#### EXTRACT PROVIDED:
Someone has already reported a bad experience, but I wanted to second the airbnb option, which is more likely to offer short-term stays then vrbo.
We needed a single night several years ago, and I picked a fully-furnished one bedroom in Lahaina with glowing reviews for the owner and her apartments. Although there was a 2- or 3-night minimum, I contacted the owner and asked about the single night. She agreed, and the apartment was lovely, right on the beach, and completely equipped with beach chairs, toys, umbrella etc.! Not owner -occupied; she lived elsewhere in the area. Couldn't have worked out better! Glad Sugarcubesea found a good arrangement.


----------



## Sugarcubesea (Apr 10, 2016)

n777lt said:


> Someone has already reported a bad experience, but I wanted to second the airbnb option, which is more likely to offer short-term stays then vrbo.

#### GIVEN DATA:
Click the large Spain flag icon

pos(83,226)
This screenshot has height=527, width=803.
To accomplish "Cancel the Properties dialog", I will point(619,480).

#### TO DO:
Write what comes next in the forum thread about booking a single-night rental through airbnb, starting right after its last line.

#### FINAL RESULT:
> We needed a single night several years ago, and I picked a fully-furnished one bedroom in Lahaina with glowing reviews for the owner and her apartments. Although there was a 2- or 3-night minimum, I contacted the owner and asked about the single night. She agreed, and the apartment was lovely, right on the beach, and completely equipped with beach chairs, toys, umbrella etc.! Not owner -occupied; she lived elsewhere in the area. Couldn't have worked out better! Glad Sugarcubesea found a good arrangement.



Thank you, I'm excited as the unit I'm renting has beach chairs, umbrella's, toys, bogie boards, cooler and beach towels.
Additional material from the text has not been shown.